Text and element-pointing records:
------------------------------
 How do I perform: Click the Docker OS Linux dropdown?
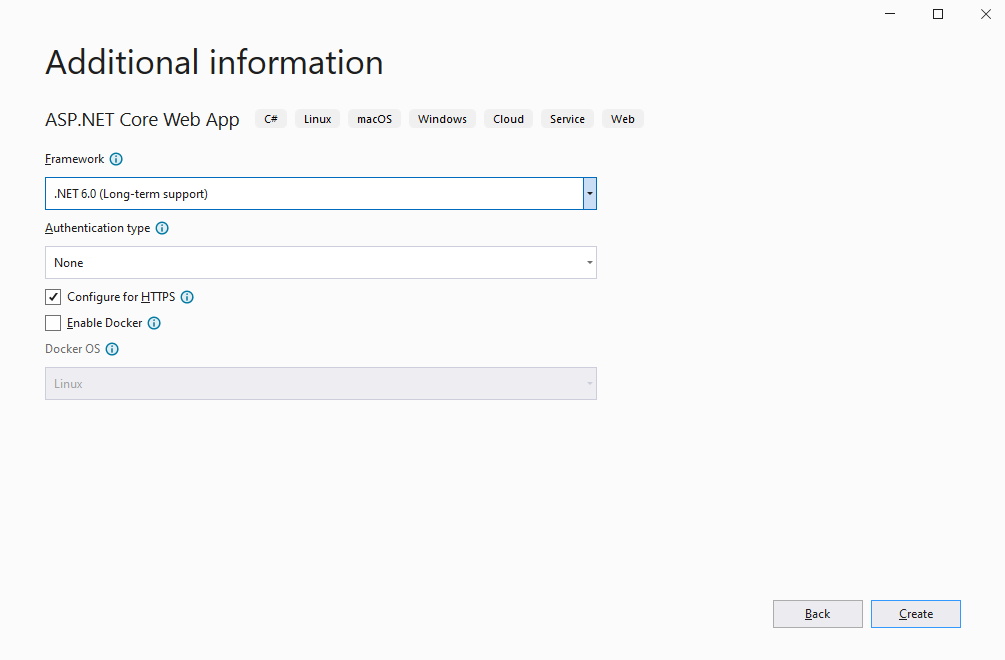320,384
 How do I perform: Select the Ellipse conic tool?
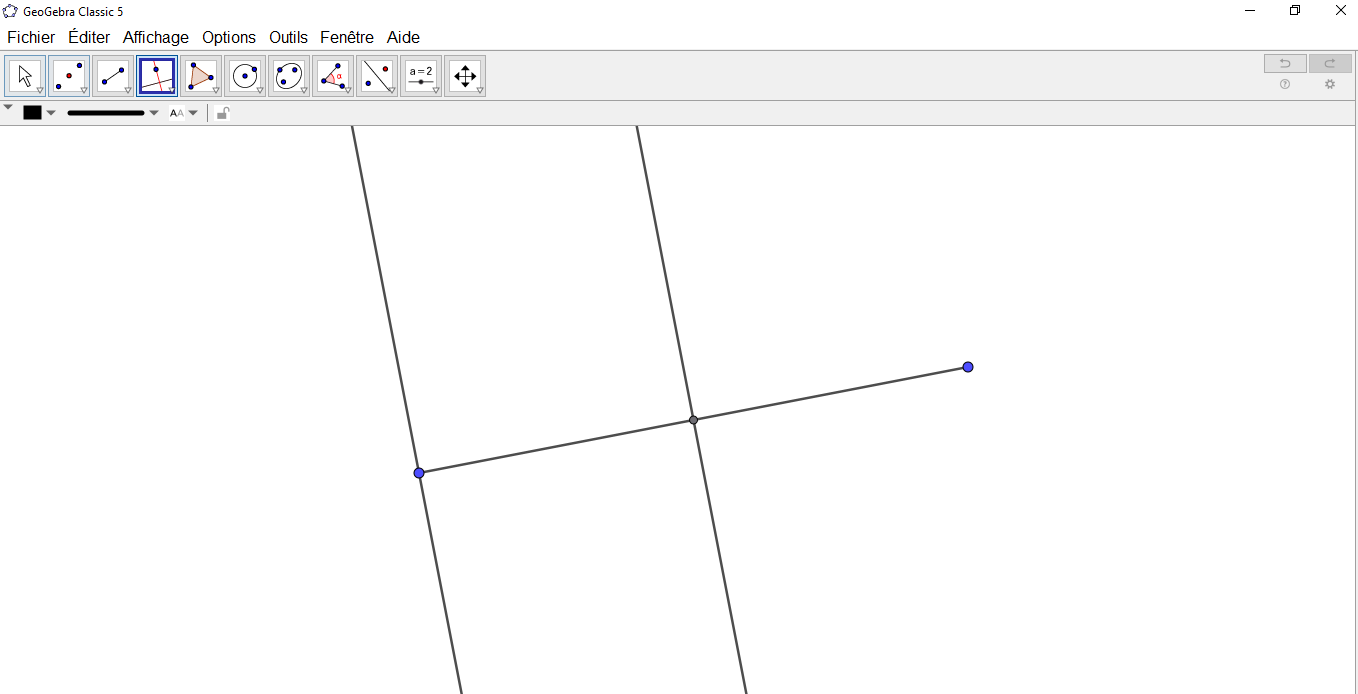tap(289, 76)
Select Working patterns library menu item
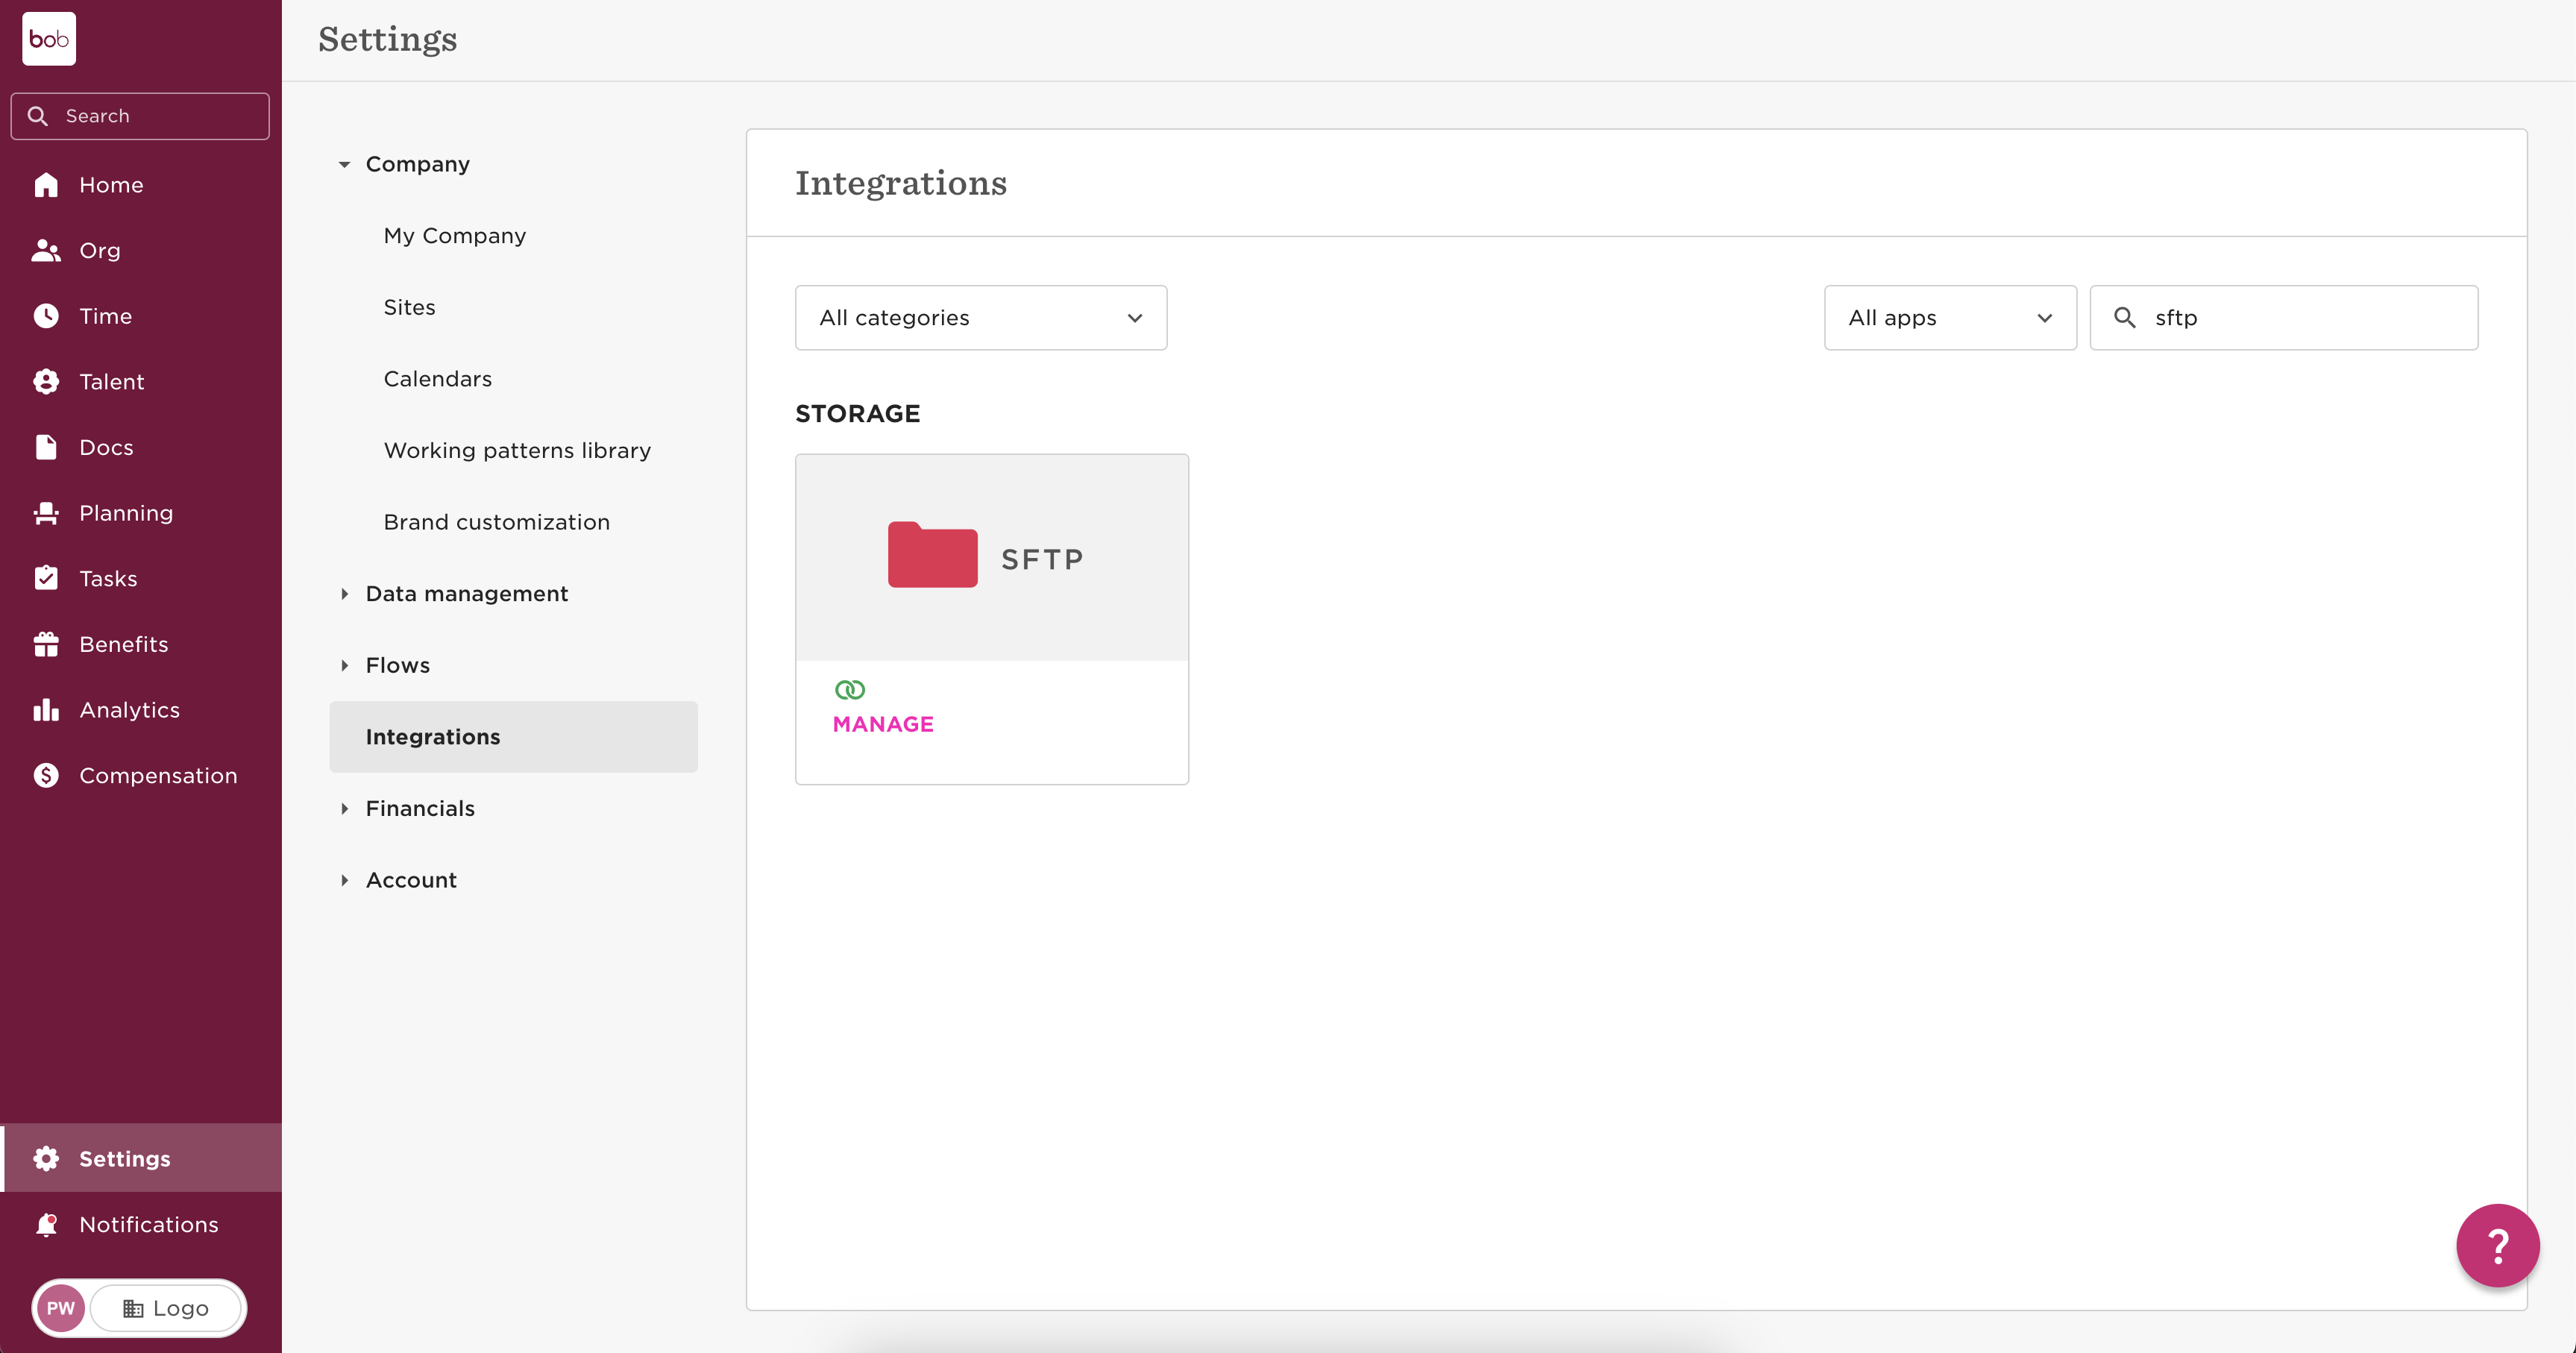This screenshot has height=1353, width=2576. click(517, 450)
------------------------------
» Task prompt
Recast every line of the data above as a numbered list, skipping any blank lines and leaving the pictures out.

» Expected answer
1.  How do I perform: Click the Docker OS Linux dropdown?
2. 320,384
3.  How do I perform: Select the Ellipse conic tool?
4. tap(289, 76)
5. Select Working patterns library menu item
6. This screenshot has height=1353, width=2576. click(517, 450)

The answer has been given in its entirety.